Once your study is setup you are ready to run the EHDEN HMB study. The EHDEN HMB study contains six analytical tasks:

  1. Build Cohorts - initialize a cohort table and generate cohort counts from the circe json in cohortsToCreate
  2. Cohort Diagnostics - review of the hmb cohort definition
  3. Incidence Analysis - calculation of the incidence of hmb in a population of females between ages 11 to 55
  4. Baseline Characteristics - generation of prevalence of demographics and comorbidities at baseline (-365d prior to index)
  5. Treatment Patterns - calculation of drug prevalence post-index, sequences and time to treatment discontinuation
  6. Procedure Analysis - calculation of post-index prevalence of procedures and time to initial treatment

Each task will output to the results folder. Note that the first task buildCohorts is required to run any additional analytical task (base dependency). If a cohort definition json has changed it requires rerunning the buildCohorts task.
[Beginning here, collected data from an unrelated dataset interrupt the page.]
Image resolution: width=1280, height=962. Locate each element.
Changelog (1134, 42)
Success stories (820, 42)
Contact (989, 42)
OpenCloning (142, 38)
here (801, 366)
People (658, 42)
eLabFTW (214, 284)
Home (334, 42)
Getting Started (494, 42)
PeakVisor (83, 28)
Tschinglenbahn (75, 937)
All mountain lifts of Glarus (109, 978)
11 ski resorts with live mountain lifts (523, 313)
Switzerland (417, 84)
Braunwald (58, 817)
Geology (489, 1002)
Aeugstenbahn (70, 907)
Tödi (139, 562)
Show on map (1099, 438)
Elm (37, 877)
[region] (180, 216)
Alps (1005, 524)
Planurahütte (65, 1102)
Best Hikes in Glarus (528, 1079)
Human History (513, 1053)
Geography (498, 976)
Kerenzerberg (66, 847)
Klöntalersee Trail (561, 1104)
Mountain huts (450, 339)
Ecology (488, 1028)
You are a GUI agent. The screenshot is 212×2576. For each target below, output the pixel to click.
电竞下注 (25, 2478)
2.3 Review Cohort Diagnostics

If you would like to review the results of the Cohort Diagnostics prior to sending you can do so by the instructions below:

  1. Open the file extras/ExploreDiagnostics.R
  2. Run the R file line by line
    • Replace L20 with the name of your database
    • L28 will create a new folder in the directory called scratchDiagnostics where it will save the sqlite object
    • L36 prepares the diagnostics results per database
    • L41 launches the shiny app
  3. Ignore any warning messages about reserved keywords and navigation containers

2.3.1 Troubleshooting

Multiple Databases

Some data partners may be running this study on multiple databases. If that is the case then you to identify a folder that contains all the zip files produced from the CohortDiagnostics routine. To check if this file was produced, go into the cohortDiagnostics folder of each database and identify the .zip file amongst the csv. It should be labelled something like Results_database.zip. You can collect all of these zip files in a single folder and make the dataFolder target as the folder with the multiple zip files per database.

Shiny App

The shiny app rendered from CohortDiagnostics relies on the OHDSI package OhdsiShinyModules. This package is installed within the renv snapshot loaded with the package. If you are having trouble launching the app from within the ehden_hmb.RProj, exit the R project and try launching the app outside the study session. If you are outside the ehden_hmb.RProj remember you have to provide full file paths because you are no longer zoomed in on the study directory.

2.4 Results Folder

Following successful execution of the study, each database will have its own sub-folder within results. There will be a further 14 subfolders containing results from the execution underneath the database. Within each of these folders there will be a combination of csv, rds and parquet (only for treatmentHistory) that contain the results. You may review these files individually if you wish. Instructions on how to share the results are maintained in the contribution tab of the website.

2.5 Review Results

In version 0.2 of the study code, we have added code to launch a shiny app to locally review results prior to distributing them to the study host. In order to run the shiny app the user needs to prep the data for the app. Navigate to extras/PreviewResults.R and run the first step. This will take all databases run in the results section and build a data folder for the shiny app. This data folder is ignored to prevent accidental commits back to github. Next launch the shiny app.